(Items from a dataset)
[start]
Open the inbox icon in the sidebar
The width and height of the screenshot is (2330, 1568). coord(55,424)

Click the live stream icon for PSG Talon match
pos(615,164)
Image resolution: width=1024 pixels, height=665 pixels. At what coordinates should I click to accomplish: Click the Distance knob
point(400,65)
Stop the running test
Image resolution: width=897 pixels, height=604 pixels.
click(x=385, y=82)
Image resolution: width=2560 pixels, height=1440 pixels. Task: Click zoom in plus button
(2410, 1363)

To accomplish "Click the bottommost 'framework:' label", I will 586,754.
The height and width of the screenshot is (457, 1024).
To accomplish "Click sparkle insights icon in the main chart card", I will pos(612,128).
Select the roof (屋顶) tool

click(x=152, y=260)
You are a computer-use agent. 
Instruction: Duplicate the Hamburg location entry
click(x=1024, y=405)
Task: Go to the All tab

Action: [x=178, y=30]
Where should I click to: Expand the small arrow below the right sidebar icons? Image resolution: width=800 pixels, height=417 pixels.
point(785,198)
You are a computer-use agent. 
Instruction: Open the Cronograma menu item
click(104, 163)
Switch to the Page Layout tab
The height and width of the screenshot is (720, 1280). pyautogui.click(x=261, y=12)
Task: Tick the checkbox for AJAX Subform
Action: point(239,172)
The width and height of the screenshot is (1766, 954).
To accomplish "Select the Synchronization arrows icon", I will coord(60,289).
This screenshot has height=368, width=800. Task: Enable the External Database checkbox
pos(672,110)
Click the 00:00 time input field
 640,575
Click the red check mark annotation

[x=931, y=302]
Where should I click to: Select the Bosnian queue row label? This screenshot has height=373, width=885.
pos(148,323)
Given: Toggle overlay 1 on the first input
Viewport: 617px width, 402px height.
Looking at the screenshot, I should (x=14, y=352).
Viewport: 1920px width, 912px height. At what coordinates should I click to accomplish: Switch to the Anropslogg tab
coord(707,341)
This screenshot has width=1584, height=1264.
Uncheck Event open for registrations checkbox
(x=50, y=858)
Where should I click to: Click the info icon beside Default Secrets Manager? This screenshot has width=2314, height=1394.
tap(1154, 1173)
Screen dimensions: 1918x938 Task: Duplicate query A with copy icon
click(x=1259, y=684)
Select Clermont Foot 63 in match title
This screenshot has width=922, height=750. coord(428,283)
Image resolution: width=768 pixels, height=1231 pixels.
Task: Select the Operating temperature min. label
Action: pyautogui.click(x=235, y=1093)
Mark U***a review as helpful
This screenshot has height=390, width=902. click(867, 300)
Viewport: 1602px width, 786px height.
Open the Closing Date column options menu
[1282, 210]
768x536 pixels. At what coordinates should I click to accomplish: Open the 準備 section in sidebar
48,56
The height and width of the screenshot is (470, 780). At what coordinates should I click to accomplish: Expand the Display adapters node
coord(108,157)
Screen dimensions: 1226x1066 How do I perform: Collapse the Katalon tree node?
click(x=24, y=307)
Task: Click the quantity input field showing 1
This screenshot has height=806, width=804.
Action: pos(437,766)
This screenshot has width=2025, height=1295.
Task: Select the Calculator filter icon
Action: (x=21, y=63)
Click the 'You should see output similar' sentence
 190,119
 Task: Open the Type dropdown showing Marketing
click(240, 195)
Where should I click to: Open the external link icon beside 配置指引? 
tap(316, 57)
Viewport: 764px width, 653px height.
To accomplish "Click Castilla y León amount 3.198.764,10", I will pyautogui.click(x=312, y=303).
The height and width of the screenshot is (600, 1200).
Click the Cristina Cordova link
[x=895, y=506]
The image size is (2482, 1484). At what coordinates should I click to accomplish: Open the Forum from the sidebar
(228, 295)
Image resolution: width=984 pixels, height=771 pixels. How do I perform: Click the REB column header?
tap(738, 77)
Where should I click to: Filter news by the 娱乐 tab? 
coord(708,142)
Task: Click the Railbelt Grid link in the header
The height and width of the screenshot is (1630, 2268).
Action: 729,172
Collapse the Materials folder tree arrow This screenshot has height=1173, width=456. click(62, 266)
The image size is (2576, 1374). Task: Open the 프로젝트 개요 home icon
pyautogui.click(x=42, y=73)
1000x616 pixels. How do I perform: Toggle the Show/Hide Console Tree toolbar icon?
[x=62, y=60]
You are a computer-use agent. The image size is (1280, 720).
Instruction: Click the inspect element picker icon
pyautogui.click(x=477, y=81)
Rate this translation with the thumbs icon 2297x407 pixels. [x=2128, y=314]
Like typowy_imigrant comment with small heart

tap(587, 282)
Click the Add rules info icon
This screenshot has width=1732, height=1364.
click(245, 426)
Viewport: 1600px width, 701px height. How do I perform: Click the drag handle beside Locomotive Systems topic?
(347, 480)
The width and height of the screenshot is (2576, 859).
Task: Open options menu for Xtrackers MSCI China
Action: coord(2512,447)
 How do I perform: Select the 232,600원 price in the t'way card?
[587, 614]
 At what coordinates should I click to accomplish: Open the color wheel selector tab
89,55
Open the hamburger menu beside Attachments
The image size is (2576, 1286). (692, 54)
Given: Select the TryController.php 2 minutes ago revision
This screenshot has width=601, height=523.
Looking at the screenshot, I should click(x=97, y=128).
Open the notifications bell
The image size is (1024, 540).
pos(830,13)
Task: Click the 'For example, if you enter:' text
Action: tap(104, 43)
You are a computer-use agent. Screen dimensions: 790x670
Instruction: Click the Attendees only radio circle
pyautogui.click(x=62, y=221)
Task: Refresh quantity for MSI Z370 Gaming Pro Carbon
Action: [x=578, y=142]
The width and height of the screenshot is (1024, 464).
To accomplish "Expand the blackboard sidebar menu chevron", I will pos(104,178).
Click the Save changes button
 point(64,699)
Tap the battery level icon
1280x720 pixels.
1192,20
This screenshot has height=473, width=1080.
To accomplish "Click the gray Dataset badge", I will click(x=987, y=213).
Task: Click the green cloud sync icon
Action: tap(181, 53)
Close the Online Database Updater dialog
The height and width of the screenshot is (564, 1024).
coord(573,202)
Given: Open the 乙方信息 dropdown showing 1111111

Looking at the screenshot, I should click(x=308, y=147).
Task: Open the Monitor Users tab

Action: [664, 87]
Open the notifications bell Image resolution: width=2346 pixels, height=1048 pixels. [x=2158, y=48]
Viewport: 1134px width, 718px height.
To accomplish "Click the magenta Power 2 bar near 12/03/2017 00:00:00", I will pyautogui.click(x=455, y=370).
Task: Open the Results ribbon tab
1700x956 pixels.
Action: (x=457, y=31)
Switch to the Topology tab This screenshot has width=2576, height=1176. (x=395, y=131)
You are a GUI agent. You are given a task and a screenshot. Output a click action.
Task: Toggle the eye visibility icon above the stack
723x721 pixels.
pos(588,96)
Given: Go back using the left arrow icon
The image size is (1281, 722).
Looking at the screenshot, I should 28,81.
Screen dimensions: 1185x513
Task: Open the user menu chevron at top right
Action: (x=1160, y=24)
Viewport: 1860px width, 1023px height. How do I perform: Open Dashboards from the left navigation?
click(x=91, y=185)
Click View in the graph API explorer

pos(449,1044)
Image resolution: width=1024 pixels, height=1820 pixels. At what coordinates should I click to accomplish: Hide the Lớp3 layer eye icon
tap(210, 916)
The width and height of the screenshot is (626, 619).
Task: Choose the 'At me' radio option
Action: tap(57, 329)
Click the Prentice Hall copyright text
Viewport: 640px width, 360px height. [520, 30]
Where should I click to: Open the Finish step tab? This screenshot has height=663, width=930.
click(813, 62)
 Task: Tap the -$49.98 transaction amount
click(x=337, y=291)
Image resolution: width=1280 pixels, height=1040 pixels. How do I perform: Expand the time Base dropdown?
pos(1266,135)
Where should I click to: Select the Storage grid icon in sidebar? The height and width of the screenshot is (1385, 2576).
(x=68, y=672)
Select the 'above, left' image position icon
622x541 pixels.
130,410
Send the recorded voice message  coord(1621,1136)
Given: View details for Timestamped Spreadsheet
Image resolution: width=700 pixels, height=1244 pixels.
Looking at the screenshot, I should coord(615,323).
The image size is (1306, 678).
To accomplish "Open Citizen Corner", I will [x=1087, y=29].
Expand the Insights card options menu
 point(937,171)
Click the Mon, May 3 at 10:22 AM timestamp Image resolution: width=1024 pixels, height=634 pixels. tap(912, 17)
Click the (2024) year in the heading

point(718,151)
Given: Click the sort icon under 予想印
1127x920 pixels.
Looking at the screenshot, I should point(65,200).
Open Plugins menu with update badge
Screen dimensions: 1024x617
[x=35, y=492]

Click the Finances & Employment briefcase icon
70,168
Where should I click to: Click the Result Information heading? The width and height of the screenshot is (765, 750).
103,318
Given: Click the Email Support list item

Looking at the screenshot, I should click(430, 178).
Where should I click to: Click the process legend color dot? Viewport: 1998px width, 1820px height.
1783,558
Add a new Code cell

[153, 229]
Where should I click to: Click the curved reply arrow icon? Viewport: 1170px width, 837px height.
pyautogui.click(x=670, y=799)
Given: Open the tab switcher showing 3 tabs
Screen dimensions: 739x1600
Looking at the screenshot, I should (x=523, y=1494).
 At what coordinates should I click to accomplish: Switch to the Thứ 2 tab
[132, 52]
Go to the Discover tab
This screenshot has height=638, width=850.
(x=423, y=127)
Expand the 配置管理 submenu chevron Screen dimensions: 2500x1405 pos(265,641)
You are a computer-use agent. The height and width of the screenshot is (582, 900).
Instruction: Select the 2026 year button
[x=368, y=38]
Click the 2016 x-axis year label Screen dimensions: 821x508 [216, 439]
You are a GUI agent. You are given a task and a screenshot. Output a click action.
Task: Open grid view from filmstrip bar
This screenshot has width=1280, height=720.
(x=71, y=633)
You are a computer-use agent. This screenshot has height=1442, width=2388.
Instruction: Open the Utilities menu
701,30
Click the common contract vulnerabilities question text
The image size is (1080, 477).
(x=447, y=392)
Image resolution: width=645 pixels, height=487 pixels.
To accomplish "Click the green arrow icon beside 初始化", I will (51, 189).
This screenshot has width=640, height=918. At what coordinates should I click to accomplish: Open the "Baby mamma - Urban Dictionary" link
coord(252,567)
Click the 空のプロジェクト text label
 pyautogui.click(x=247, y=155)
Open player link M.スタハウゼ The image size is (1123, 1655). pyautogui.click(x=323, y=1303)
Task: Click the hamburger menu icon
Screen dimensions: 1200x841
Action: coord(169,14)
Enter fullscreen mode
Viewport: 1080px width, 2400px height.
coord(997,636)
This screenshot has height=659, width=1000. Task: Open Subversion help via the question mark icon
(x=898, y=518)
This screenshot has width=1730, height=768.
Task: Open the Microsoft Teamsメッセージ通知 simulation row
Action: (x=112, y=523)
[end]
- SET PROBLEM: Return every line of the records from the start through the line that contains "click(x=385, y=82)", copied without any changes.

- RESULT:
Open the inbox icon in the sidebar
The width and height of the screenshot is (2330, 1568). coord(55,424)

Click the live stream icon for PSG Talon match
pos(615,164)
Image resolution: width=1024 pixels, height=665 pixels. At what coordinates should I click to accomplish: Click the Distance knob
point(400,65)
Stop the running test
Image resolution: width=897 pixels, height=604 pixels.
click(x=385, y=82)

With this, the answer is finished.